Scientific classification
- Kingdom: Animalia
- Phylum: Chordata
- Class: Amphibia
- Order: Anura
- Family: Strabomantidae
- Genus: Pristimantis
- Species: P. gaigei
- Binomial name: Pristimantis gaigei (Dunn, 1931)
- Synonyms: Lithodytes gaigei Dunn, 1931; Eleutherodactylus gaigei (Dunn, 1931); Eleutherodactylus gaigeae (Dunn, 1931) [lapsus]; Pristimantis gaigeae (Dunn, 1931) [lapsus];

= Pristimantis gaigei =

- Authority: (Dunn, 1931)
- Conservation status: LC
- Synonyms: Lithodytes gaigei Dunn, 1931, Eleutherodactylus gaigei (Dunn, 1931), Eleutherodactylus gaigeae (Dunn, 1931) [lapsus], Pristimantis gaigeae (Dunn, 1931) [lapsus]

Species of frog

Pristimantis gaigei, also known as the Fort Randolph robber frog or Gaige's rain frog, is a species of frog in the family Strabomantidae. It is found in the Atlantic drainage lowlands from extreme south-eastern Costa Rica to eastern Panama and to central Colombia; it is widely distributed in Colombia west of the Cordillera Oriental. Its natural habitat is primary humid lowland forest, but it also occurs in secondary forest. It is a nocturnal species found under surface debris and in leaf-litter.

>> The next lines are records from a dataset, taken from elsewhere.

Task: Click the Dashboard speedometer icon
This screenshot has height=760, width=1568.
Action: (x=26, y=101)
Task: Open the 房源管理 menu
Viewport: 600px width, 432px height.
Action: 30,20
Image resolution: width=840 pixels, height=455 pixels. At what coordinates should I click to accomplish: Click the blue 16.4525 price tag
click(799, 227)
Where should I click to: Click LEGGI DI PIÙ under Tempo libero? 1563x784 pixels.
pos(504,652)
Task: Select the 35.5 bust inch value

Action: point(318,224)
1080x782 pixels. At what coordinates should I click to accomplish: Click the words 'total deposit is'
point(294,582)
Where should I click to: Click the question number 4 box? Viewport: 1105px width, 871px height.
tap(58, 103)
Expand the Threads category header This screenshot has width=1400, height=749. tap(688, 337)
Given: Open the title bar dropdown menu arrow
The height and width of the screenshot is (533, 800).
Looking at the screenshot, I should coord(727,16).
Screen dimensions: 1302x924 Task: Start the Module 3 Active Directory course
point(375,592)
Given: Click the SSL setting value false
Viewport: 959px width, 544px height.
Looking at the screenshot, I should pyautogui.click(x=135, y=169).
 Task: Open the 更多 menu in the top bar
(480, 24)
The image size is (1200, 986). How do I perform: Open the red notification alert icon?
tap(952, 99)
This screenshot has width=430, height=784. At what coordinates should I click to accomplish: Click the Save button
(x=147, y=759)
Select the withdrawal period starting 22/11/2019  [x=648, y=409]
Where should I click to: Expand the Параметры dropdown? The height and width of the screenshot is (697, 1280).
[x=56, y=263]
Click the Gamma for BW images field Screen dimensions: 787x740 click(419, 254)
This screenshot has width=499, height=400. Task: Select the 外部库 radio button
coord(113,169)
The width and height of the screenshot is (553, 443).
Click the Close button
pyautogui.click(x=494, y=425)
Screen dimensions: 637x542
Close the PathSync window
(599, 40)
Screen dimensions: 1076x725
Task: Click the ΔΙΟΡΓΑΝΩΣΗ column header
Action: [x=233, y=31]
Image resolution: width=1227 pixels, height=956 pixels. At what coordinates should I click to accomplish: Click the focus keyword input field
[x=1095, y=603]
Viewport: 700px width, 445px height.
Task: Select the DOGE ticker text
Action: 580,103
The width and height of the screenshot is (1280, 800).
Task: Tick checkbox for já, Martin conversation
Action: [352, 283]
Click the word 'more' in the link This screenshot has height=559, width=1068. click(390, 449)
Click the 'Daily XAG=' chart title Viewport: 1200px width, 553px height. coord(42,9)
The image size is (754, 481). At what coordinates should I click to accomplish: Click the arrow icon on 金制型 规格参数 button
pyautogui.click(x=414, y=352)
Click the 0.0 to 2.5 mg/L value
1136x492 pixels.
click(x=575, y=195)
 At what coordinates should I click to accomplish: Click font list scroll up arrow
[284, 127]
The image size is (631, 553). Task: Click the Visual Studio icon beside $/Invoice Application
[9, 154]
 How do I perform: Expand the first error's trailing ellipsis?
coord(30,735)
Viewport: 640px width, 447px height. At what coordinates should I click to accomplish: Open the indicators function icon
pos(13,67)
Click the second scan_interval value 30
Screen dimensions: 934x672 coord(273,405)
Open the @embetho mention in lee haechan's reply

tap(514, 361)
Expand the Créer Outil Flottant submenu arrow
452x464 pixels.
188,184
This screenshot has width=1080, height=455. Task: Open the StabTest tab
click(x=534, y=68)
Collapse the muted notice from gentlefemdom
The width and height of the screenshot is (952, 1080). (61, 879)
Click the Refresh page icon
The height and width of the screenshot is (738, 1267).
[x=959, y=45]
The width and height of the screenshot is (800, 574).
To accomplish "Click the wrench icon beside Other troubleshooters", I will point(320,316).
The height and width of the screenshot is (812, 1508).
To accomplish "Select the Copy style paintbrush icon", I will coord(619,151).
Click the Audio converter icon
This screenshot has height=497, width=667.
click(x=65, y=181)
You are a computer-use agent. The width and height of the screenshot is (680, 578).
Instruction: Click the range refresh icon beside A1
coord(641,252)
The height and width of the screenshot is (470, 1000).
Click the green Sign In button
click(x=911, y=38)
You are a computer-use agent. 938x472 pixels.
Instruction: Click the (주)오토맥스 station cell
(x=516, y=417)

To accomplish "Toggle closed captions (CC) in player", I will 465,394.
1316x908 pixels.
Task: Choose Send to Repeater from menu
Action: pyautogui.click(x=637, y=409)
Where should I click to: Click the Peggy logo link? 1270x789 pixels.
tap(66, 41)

Pristimantis gaigei is named after Helen Beulah Thompson Gaige, an American herpetologist.

==Description==
The maximum snout–vent length attained by males is about 30 mm and that of females about 43 mm. The species is considered a mimic of poison dart frogs (Dendrobatidae): it has a pair of red, orange, or golden dorsolateral stripes, resembling toxic species Phyllobates aurotaenia and Phyllobates lugubris; some populations of Pristimantis gaigei are sympatric with these species.

==Reproduction==
This species has axillary amplexus. No male advertisement call has been recorded and the species is presumed to have none. Clutch size in captivity has varied from 22 to 37 eggs measuring about 5 mm in diameter each. Egg clutches were typically buried in the substrate or laid under cover. Hatching takes place after 28–39 days. Development is direct, and the newly hatched froglets were about 5 mm in length.